If you have no contact with the church at this time then Christmas is empty of the spiritual. It
is purely a family affair. The Old Testament prophets spoke of
a return to God and to keeping Gods laws as a basis for living in peace,
peace with God, with one another and themselves. When God’s people
wander away from their true calling, and forget the plight of others, they
become aimless and empty, and their souls are not fed. Only God can satisfy
the hungry soul, and so Gods prophets cry in the emptiness and chaos,
because in their hearts is a dream which refuses to die. Isaiah speaks of a
light in the darkness. Its an everlasting promise, there will be light in the
darkness for Gods people, because as the passage goes on to say a child will
be born who will save the people. This child, this Jesus. And so like the rest of
the church throughout the world we are waiting this Advent time for that child
to be born again in our hearts, in our lives, in our communities, God with us.
Immanuel.
Some of us have travelled long journeys away from our place of birth to where
we are today. Some of us have travelled hard journeys before today.
Mary knew what her son's birth was meant to bring and the message the
angel gave to Mary is also a manifesto for the churches agenda. The season
of Advent is a time of waiting, waiting for the Christ, the baby born to be
Messiah, the God/man The Magnificat sung by Mary as she carries the baby
born to be such an important person in human history, gives us hope too of
material relief from poverty. In the story we hear
described that an angel comes to Mary to tell her she will be pregnant before
marriage. We also know from Matthew that Joseph, thinking the worst, plans
to divorce her. It's a story with ominous beginnings. A story of crisis.
The Christmas story begins with shame, the shame of a pregnant unmarried
mother and an imminent divorce. It goes on to release its power through the
childless, the dumb, the poor. This Christmas they are all with us. Those who
are vulnerable because they are women or young or powerless, homeless,
refugees. It is to these and many others that the Christ light gives hope, lifting
up the lowly, proclaiming release to the captives.
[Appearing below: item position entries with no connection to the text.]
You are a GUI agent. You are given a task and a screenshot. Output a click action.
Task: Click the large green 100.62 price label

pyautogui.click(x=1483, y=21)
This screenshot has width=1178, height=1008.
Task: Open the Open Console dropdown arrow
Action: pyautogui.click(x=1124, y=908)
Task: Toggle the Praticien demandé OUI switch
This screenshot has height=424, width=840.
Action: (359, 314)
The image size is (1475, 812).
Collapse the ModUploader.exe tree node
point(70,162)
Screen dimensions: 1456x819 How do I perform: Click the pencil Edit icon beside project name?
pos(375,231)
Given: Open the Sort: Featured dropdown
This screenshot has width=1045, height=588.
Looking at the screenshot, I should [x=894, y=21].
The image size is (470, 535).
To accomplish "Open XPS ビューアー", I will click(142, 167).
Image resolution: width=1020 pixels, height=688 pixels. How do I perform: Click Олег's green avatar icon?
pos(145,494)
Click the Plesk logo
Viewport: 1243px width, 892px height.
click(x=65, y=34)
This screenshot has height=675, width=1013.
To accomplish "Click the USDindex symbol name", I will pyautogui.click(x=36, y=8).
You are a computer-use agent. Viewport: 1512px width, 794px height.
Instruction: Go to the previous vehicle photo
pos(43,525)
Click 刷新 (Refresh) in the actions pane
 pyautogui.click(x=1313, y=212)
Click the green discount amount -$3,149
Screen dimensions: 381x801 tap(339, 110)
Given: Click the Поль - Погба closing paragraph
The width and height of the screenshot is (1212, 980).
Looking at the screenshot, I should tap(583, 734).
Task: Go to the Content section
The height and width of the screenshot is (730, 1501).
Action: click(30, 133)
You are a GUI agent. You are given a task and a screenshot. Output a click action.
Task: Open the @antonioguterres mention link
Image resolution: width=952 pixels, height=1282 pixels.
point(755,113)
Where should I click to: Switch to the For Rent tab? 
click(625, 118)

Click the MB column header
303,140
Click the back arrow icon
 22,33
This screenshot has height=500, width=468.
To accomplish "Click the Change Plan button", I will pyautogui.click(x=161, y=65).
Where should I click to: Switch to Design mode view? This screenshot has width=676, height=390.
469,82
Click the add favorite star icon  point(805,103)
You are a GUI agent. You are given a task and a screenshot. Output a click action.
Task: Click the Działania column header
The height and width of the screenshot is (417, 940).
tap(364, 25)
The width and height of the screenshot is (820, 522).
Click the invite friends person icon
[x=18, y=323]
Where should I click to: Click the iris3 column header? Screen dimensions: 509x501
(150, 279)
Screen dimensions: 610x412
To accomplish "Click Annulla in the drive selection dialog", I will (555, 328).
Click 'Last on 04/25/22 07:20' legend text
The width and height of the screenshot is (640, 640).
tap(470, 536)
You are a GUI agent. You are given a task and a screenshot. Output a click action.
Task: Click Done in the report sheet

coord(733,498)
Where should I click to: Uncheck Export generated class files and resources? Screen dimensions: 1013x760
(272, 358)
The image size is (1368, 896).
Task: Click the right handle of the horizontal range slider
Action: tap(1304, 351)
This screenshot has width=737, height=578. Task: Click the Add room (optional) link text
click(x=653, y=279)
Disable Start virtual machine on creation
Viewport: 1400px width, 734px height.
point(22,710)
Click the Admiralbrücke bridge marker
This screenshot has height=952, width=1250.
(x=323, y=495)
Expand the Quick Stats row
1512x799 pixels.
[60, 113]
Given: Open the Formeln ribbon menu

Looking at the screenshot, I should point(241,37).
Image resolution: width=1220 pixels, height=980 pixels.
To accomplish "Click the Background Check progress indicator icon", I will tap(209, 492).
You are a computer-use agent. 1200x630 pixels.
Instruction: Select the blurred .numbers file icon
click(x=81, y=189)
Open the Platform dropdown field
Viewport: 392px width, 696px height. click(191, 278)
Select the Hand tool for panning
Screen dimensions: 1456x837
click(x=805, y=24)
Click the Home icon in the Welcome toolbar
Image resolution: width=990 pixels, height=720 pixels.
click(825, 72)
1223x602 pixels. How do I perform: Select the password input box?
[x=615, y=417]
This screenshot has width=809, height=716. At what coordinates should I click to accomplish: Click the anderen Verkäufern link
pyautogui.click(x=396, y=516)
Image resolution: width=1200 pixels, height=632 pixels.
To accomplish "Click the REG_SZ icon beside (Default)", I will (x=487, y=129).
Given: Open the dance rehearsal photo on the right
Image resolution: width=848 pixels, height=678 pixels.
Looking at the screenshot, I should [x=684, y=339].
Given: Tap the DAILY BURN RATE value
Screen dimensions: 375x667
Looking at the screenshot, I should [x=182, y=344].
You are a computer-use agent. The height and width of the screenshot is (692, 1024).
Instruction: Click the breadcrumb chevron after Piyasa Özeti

For many of us our
materialism and our busy lives stifle us and we find it more difficult to
recognise that God is with us.
The message of hope that the Christmas story brings is the golden thread that
runs through the story of Gods people. For many of us we need to feel the
brush of angels wings and the whisper of hope this Advent, this waiting time.
We may experience hope coming to us in a dream. We may realise that the
situation we regarded as hopeless is a vehicle of hope. We may realise that
God is with us in all things and especially in the crisis
we face.
There can be nothing better than to hear words of hope. An infertility broken.
A diagnosis wrong. A wrong forgiven. A brokeness mended. New possibilities
envisaged. Hope of a better world, hope in Syria, Myanmar.
God given hope is not optimism, or sentimentality, based on ignorance or naivite. It is based quite simply in a trust in God. A little candle light burning in
the darkness is a symbol of Christmas and a source of inspiration shared by
people of all faiths. May this Christmas be a vehicle, a carrier of hope for us
all to feed our spirits and our imaginations and to inspire us, with the angel’s
message, to bring hope and peace on earth.
This week take time and space to be still before God, take time to look at your
priorities as we approach the end of another year, take time to give to others
less fortunate than yourself and the God of Hope, the God of Light will be with
you, and you will know it by the peace in your hearts. And of such stuff are
dreams made of and of such stuff is the journey that as Christians we embark
on when we decide to truly follow the Light of All Lights.
Loving God help us once more to hear your voice
and glimpse your light.
Deepen our faith
and enlarge our understanding,
so that even in the darkest of places and bleakest moments of life we may
recognise that the light of your love continues to shine, and that nothing shall
finally overcome it.
Amen.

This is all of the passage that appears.